1. A method for treating anode carbon slag of an aluminum electrolysis cell by using a NaOH molten salt method is characterized by comprising the following steps:

(3) The mixed material is filled into a crucible, then the crucible is placed into an electric furnace, the temperature is raised to 400 to 1000 ℃, and when the mixed material is completely melted, naOH, naF and NaAlO are obtained ₂ A mixture molten salt coexisting with carbon;

(6) Introducing CO into the filtrate ₂ Carbonizing to obtain Al (OH) ₃ Precipitating; filtering the carbonized material to obtain solid component Al (OH) ₃ (ii) a The obtained secondary filtrate is evaporated and crystallized to obtain Na ₂ CO ₃ And NaF;

the selected element components of the anode carbon residue of the aluminum electrolytic cell comprise 29.7 percent of C, 16.6 percent of Na, 11.3 percent of Al and 34.1 percent of F by mass percent; wherein Na, al and F are electrolyte components.

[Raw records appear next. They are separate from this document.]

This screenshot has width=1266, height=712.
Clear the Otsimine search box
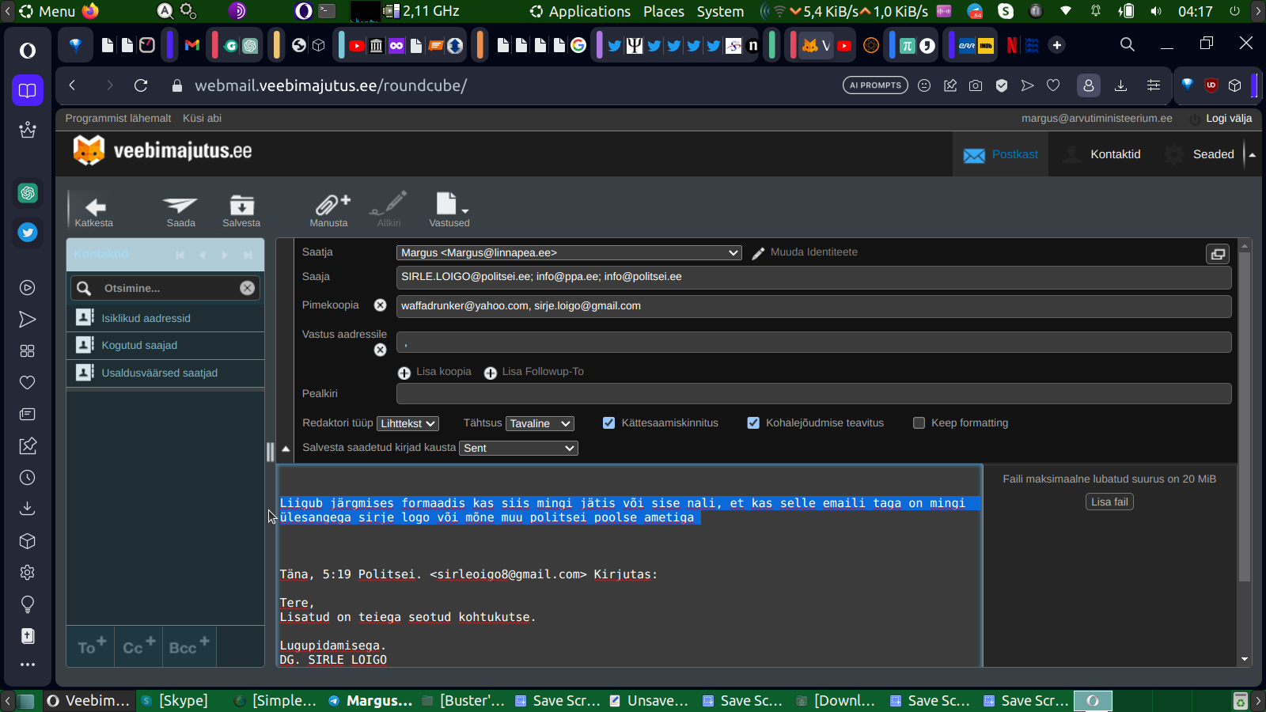pos(248,288)
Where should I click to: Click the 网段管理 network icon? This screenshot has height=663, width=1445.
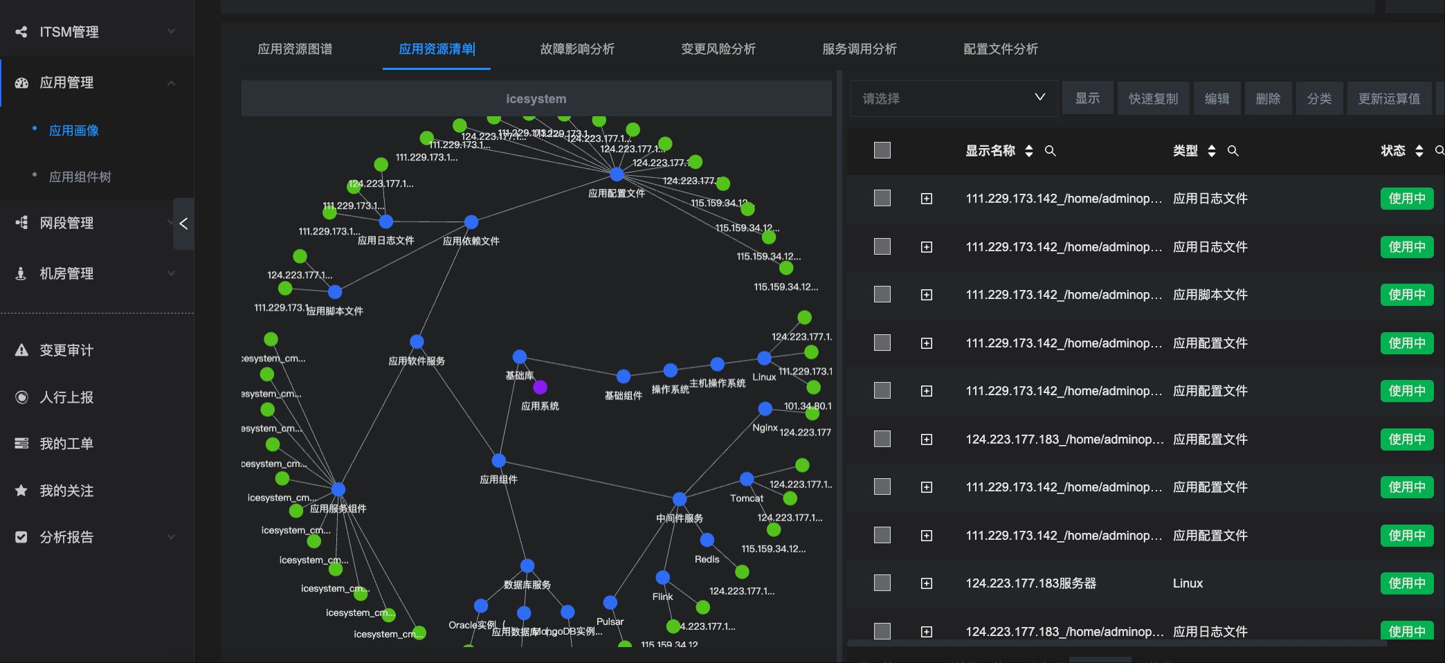[21, 223]
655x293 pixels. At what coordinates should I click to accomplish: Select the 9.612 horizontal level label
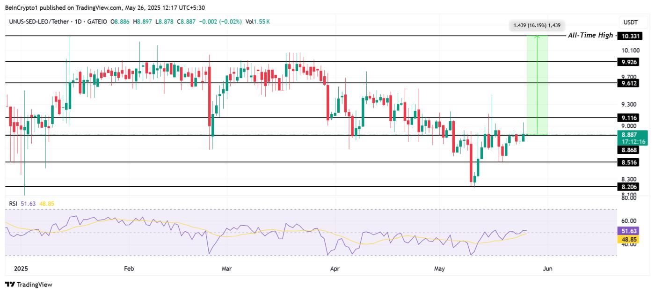[x=629, y=83]
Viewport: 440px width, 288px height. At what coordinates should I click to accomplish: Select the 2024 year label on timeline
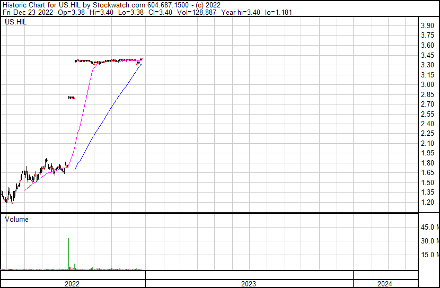pos(385,284)
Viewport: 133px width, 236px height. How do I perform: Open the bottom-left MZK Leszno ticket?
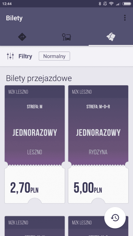(35, 226)
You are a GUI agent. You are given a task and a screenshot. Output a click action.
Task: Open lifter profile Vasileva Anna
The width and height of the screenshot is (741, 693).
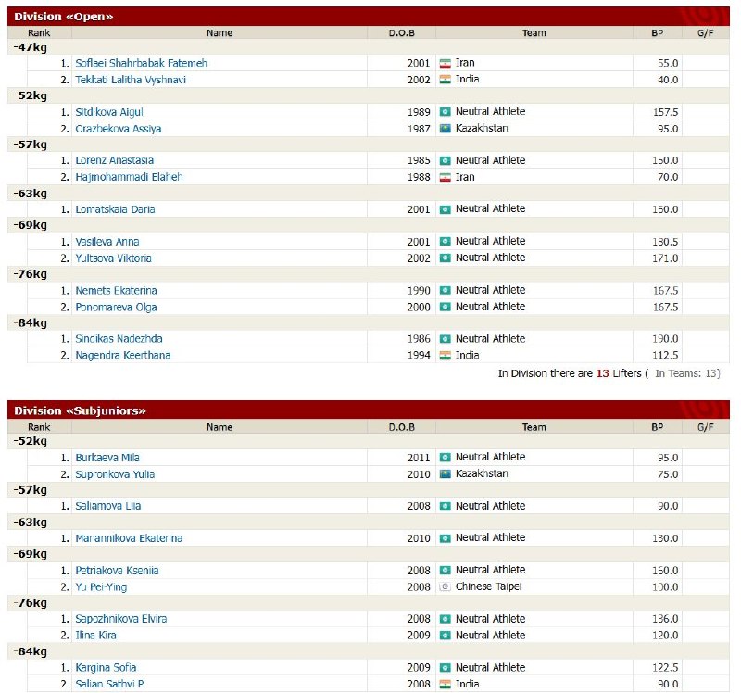pyautogui.click(x=107, y=242)
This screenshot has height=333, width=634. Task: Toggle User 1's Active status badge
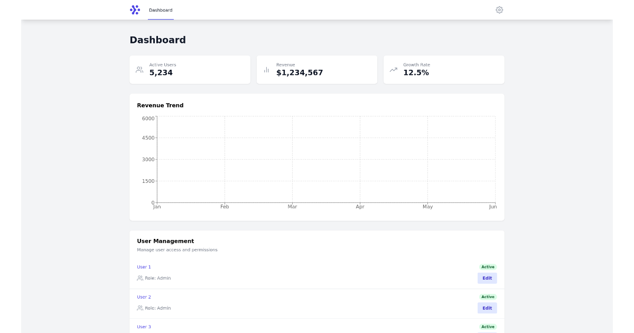click(x=487, y=267)
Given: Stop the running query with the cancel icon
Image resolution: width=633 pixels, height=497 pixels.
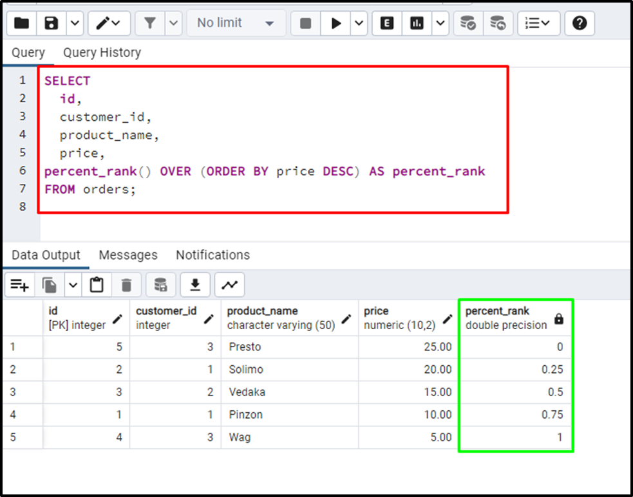Looking at the screenshot, I should (x=304, y=23).
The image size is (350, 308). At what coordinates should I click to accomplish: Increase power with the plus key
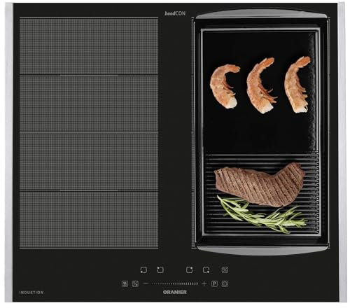tap(204, 284)
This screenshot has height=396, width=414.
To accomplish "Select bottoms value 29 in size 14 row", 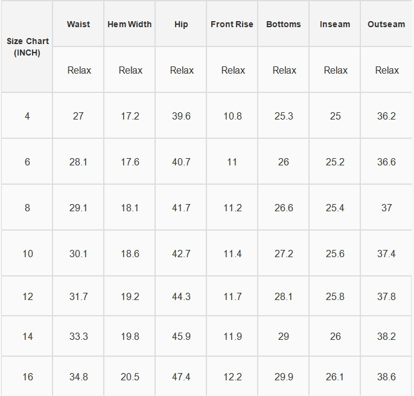I will pos(283,336).
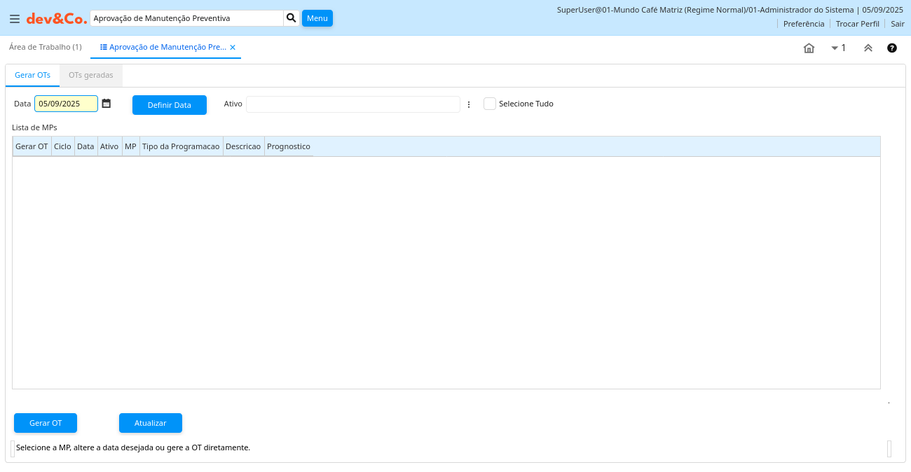Collapse the header with double chevron icon
This screenshot has width=911, height=472.
pyautogui.click(x=868, y=48)
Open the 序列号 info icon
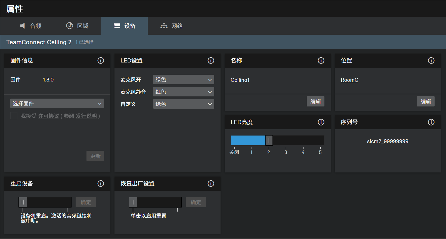Image resolution: width=446 pixels, height=239 pixels. point(431,122)
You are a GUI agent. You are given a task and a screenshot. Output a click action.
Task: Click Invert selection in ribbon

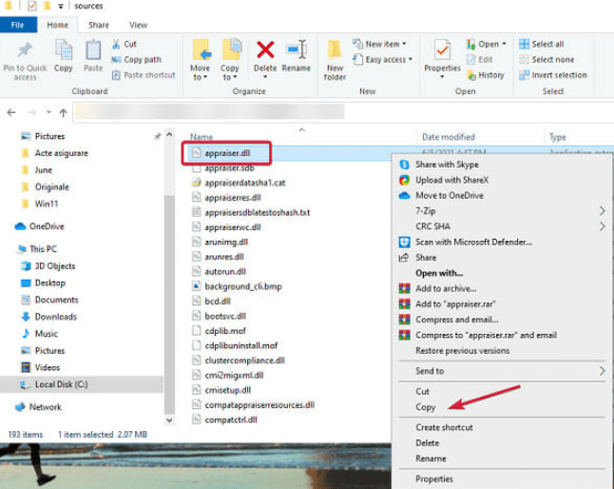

2. The method for processing the anode carbon slag of the aluminum electrolytic cell by using the NaOH molten salt method according to claim 1, wherein in the step (3), the temperature is raised to 500 to 900 ℃ in an electric furnace.

3. The method for treating the anode carbon slag of the aluminum electrolytic cell by using the NaOH molten salt method as claimed in claim 1, wherein the hydrochloric acid has a mass concentration of not less than 30%.

4. The method for processing the anode carbon slag of the aluminum electrolytic cell by using the NaOH molten salt method according to claim 1, wherein in the step (6), the temperature of evaporative crystallization is 400 to 1000 ℃.

5. The method for treating the anode carbon residue of the aluminum electrolytic cell by using the NaOH molten salt method according to claim 1, wherein the recovery rate of C in the carbon powder is more than or equal to 80%.